When I first heard about Chrome OS, Google's browser-oriented operating system, I dismissed the idea. I thought it was stupid to build your computer architecture around Internet browsing. But my opinion is slowly changing. We are in a transitional period.

All our favorite desktop applications have been creeping into the browser:

www.hobnox.com - A Reason-like modular (and gorgeous) synth workstation
www.aviary.com - A suite of creative tools: photo editor, vector editor, texture creator, sound editor
www.quakelive.com - Fast FPS gaming in browser. By John Carmack himself
www.google.com/docs - And of course, your basic office productivity apps

The direction all this is heading is plain as day. These sites prove that the domain of the browser is not limited to the old way; Hotmail and Mapquest. The browser, as inefficient as it may be, can run our fat apps too. I'm not saying the desktop application will go away. Maybe I will say that in another year.

It began to sink in last week when I was working on a Flash app using an AS3 library for sound synthesis; true realtime DSP in Flash. Our high level languages are getting rich and fast enough to support this kind of thing. JavaScript or some other browser-embedded language is next.

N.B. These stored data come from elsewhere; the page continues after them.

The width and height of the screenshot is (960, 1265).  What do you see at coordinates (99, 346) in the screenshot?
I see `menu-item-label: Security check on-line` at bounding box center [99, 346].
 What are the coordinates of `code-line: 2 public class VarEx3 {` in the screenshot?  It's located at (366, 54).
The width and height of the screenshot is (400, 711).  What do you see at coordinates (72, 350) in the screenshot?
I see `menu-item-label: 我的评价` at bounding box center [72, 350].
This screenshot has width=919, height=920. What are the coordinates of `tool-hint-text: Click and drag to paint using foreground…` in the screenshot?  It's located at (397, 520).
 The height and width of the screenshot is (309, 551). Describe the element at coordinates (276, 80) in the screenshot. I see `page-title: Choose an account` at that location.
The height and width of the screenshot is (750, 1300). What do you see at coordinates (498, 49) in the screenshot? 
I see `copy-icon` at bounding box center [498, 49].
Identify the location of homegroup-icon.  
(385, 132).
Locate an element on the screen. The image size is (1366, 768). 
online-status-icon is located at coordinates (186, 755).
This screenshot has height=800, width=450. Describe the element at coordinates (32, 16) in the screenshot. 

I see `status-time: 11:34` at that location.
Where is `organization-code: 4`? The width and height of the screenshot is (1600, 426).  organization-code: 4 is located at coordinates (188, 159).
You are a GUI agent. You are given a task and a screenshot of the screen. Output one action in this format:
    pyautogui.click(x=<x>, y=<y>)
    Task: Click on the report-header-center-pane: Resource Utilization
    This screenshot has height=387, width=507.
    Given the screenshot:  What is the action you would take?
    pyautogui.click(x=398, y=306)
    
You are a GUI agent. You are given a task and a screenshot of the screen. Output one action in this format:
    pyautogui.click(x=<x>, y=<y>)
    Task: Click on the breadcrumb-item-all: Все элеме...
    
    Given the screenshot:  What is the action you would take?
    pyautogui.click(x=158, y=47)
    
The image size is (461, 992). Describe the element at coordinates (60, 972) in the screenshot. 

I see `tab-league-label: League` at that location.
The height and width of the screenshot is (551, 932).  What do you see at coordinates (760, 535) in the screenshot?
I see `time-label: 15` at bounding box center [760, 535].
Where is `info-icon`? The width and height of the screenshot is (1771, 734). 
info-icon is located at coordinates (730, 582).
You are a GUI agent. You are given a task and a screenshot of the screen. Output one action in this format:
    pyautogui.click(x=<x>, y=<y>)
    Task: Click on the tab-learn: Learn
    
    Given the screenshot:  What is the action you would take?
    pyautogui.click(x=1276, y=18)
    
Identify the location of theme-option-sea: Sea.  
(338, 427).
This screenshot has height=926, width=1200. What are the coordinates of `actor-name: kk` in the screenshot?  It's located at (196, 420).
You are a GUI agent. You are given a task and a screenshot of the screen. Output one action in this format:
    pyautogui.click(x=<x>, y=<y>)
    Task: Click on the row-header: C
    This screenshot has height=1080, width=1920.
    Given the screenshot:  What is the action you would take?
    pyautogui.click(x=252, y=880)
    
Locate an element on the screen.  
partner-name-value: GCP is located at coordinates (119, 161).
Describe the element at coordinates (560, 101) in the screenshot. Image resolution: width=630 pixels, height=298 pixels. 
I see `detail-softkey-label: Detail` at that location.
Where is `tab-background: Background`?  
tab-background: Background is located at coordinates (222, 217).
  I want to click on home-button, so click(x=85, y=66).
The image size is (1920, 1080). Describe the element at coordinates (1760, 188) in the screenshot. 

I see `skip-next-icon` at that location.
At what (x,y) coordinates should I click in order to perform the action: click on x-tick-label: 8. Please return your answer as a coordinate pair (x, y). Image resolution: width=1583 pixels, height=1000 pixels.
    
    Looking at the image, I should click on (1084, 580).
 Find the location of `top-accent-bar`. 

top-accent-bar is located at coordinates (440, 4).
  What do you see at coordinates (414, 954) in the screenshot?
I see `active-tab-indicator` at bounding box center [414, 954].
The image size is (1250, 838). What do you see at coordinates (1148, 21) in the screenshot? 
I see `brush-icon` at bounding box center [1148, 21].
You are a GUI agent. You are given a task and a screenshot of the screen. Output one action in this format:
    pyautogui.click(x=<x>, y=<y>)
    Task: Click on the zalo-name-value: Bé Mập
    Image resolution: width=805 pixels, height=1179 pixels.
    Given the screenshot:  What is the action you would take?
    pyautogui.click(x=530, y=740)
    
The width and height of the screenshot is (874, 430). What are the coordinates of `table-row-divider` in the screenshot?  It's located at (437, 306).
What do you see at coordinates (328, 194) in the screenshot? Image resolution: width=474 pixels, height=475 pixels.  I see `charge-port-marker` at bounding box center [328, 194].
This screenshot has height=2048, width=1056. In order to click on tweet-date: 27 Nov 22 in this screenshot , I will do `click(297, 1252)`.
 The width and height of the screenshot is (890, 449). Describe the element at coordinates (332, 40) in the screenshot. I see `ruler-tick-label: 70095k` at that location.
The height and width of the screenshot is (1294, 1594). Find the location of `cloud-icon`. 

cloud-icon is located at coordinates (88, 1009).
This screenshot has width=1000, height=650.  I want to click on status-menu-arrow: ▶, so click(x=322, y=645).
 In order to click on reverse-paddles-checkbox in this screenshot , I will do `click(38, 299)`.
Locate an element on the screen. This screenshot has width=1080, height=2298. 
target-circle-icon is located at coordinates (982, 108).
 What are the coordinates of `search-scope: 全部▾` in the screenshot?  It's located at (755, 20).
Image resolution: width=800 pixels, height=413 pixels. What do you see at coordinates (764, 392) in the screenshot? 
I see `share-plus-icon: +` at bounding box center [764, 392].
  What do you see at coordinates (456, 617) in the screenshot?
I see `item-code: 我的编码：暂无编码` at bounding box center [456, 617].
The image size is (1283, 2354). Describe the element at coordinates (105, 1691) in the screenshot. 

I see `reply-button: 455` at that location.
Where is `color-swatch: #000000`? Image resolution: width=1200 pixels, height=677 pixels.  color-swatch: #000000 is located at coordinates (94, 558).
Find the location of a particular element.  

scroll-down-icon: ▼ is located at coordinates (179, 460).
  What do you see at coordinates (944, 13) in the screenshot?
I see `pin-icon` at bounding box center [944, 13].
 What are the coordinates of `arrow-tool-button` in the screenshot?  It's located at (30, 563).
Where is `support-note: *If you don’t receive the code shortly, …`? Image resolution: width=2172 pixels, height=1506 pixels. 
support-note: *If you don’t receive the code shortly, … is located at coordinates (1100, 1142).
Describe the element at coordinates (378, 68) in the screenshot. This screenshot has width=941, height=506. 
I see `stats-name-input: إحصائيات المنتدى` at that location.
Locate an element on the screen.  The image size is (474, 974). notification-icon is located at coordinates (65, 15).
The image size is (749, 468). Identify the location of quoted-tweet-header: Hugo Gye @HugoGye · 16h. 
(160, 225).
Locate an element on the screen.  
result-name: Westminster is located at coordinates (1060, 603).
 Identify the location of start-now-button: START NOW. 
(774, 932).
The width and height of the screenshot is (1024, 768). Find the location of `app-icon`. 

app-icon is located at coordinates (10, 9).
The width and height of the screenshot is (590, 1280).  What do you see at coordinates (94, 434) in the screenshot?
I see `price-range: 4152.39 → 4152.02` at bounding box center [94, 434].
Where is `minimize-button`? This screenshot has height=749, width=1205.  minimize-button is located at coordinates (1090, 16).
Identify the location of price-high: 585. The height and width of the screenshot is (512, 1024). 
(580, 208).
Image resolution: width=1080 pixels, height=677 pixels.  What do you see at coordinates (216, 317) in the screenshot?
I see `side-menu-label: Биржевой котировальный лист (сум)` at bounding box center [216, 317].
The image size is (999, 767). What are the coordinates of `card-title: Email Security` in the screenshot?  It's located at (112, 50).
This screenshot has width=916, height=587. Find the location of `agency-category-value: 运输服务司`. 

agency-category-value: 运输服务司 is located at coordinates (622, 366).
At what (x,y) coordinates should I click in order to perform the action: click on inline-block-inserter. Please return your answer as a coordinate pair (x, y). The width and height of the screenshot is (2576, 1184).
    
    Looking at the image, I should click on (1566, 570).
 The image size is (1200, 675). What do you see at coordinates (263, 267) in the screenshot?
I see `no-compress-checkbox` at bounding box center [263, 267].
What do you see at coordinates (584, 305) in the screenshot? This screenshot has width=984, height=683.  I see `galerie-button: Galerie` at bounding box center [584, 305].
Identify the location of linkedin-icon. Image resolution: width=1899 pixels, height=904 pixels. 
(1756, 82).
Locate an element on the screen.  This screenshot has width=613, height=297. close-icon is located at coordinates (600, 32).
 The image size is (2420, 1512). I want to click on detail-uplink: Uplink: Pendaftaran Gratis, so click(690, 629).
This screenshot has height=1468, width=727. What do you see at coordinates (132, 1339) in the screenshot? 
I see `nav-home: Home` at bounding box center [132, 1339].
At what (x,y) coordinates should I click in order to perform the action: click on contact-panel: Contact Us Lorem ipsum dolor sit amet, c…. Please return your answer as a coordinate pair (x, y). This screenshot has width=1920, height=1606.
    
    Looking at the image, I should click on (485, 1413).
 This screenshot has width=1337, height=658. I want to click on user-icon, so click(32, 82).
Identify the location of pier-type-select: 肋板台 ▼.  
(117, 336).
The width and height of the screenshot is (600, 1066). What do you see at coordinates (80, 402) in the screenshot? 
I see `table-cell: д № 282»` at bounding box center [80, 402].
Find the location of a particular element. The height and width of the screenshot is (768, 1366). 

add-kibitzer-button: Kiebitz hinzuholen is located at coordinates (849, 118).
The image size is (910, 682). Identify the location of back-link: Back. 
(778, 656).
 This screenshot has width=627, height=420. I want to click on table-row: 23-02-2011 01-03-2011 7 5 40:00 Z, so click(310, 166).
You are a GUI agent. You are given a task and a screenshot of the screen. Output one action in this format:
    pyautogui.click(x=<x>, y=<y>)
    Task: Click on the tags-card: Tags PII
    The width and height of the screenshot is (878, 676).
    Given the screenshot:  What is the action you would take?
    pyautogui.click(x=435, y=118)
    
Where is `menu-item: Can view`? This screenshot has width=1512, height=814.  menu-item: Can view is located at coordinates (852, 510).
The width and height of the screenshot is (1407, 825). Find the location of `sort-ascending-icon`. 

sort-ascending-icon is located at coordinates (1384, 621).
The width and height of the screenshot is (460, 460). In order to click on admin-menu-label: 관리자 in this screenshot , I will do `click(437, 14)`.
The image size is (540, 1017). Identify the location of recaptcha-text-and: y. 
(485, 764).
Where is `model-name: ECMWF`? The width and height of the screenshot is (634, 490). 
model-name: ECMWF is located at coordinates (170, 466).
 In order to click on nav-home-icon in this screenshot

The world has been waiting for something to replace Flash and Java. The problems with Java are a topic for another day. The browser itself needs to be that platform. And that's why I am beginning to like the idea of Chrome OS. Microsoft trotted out Silverlight and I don't know enough about it to say one thing or another. Maybe I'm too political. I'd love Silverlight if it was Google's product, that's for sure. 😡

Microsoft's ubiquity is coming to an end. It's sad, because as a developer, all I want is one platform to develop for. The name of that platform is secondary. The reason I always used Windows is because it had the most application support. However, the web browser provides another path to ubiquity. The time has come to strip back the layers: running DSP in a Flash plugin within Firefox within Windows XP? How about running DSP in a standards-based, platform independent browser language that gets compiled on the fly to machine code on a light Linux kernel? That's the promise of Chrome OS.